People have asked me how I deal with it, especially being a woman in this industry and a mainland POC to boot. Do I think things are hard? Yes. Have I been discriminated against, underestimated, generalized, and labelled before my book is even sampled? Yes. Am I angry or discouraged about these things? Not at all. Life has never been easy, fair, or kind to me, and I wouldn’t be alive today if I needed it to meet my expectations to survive.
But are they right? Do women write horrible fantasy? I don’t know. I haven’t read every fantasy written by women and men and made a comparison of averages, but I’ve read enough to know being a woman doesn’t imply you write bad fantasy. Do many people think that way despite the popularity of so many female fantasy authors? I don’t know. I haven’t seen a proper survey. I’ve seen fights on Twitter that supported either side between maybe ten followers out of the 12,000 I have while the rest stayed silent. These questions are not easily answered, and if I try I’d be more or less generalizing based on who’s being the loudest or from my personal experience, which, let’s face it, doesn’t represent humanity as a whole. I don’t even represent members of my own house.
My point is, maybe they’re statistically right, or maybe they’re wrong about women being inferior in writing fantasy, the fifty other things they say we can’t do, or where each of us do or don’t belong. If you ask me what I think, I’d say, frankly, I don’t give a damn.
I’ve survived a world I don’t belong by writing for decades. I’ve survived worse things than being a woman writing fantasy in a foreign language. I will probably never fit in anywhere and the world will never accommodate people like me. It doesn’t matter. I didn’t start writing to be validated by the majority. I never have.
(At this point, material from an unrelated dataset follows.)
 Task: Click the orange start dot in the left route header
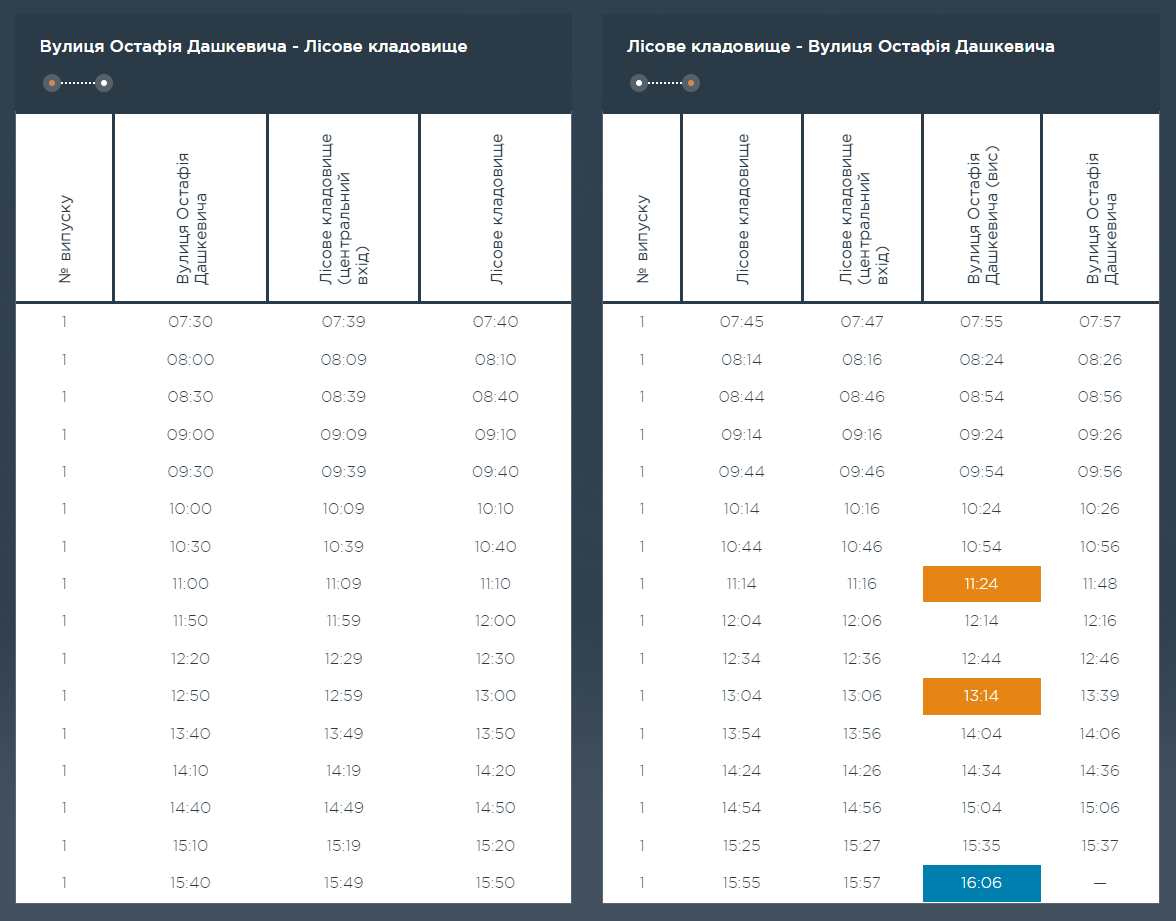(52, 83)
If I know a thing or two about humanity, it is that most people, anywhere, in any era, will discriminate against outcasts and minorities until they succeed. I’ve learned, that if we want to change something for the outcasts we identify with, then first we must succeed without changing who we are, by doing what we do, and then they’ll listen.
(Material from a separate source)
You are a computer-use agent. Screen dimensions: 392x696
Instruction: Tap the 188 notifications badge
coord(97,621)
The world alienates us all from the moment we’re born, and it’s always up to us find our own place in it. Writers and creative artists have the power to connect people and give them that place, however small it may be. That’s a superpower writers often forget in the pursuit of fame and monetary success. That’s another reason to write and keep writing even if you can’t make a cent from it. We are fiction writers, born with the ability to bend reality by creating an imaginary universe and making people believe it exists. We can use that superpower for money and fame, then be disappointed when we find out it pays less per hour than cleaning toilets, or we can use it to bring people like us together. I believe that’s why many indies will still write and publish, never mind what the world says about us, or how many copies we sell: to survive a world we don’t belong.
We are fiction writers, born with the ability to bend reality by creating an imaginary universe and making people believe it exists.